> **Aim**: Render the data below as a JSON list of strings with one string per line, omitting blank lines. Leave the pictures out of the list.

> **Extracted entries**:
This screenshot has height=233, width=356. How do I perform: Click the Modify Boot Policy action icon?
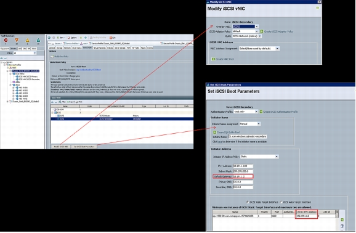[x=52, y=56]
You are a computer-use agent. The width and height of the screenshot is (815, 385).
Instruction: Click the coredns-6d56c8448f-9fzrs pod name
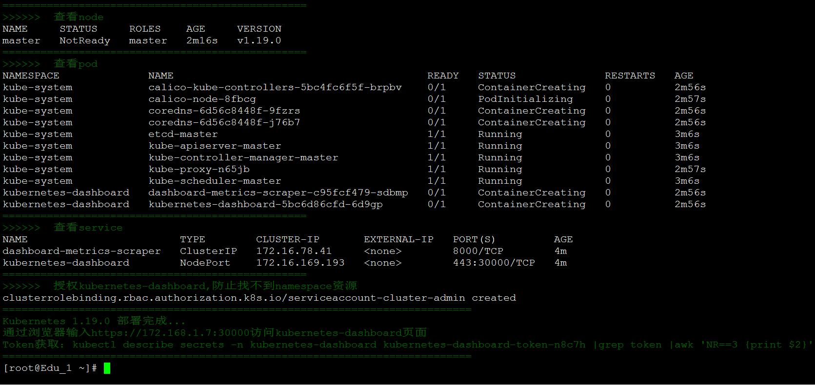tap(224, 111)
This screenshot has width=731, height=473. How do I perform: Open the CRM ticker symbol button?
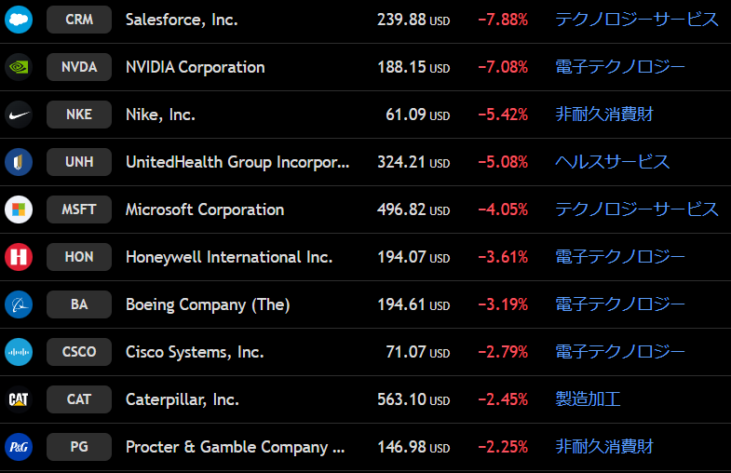[79, 20]
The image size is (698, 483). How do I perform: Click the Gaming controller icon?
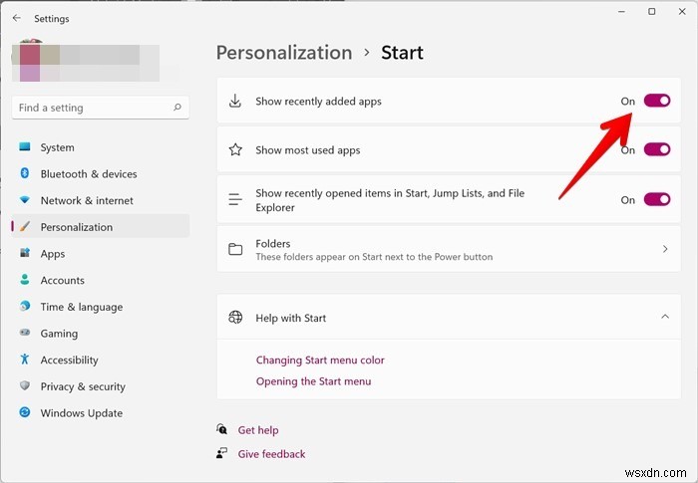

> **Solved exercise**:
[
  "This screenshot has height=233, width=356. How do I perform: Click the Modify Boot Policy action icon?",
  "[x=52, y=56]",
  "You are a computer-use agent. The width and height of the screenshot is (815, 385).",
  "Instruction: Click the coredns-6d56c8448f-9fzrs pod name",
  "tap(224, 111)",
  "This screenshot has width=731, height=473. How do I perform: Open the CRM ticker symbol button?",
  "[79, 20]",
  "The image size is (698, 483). How do I perform: Click the Gaming controller icon?"
]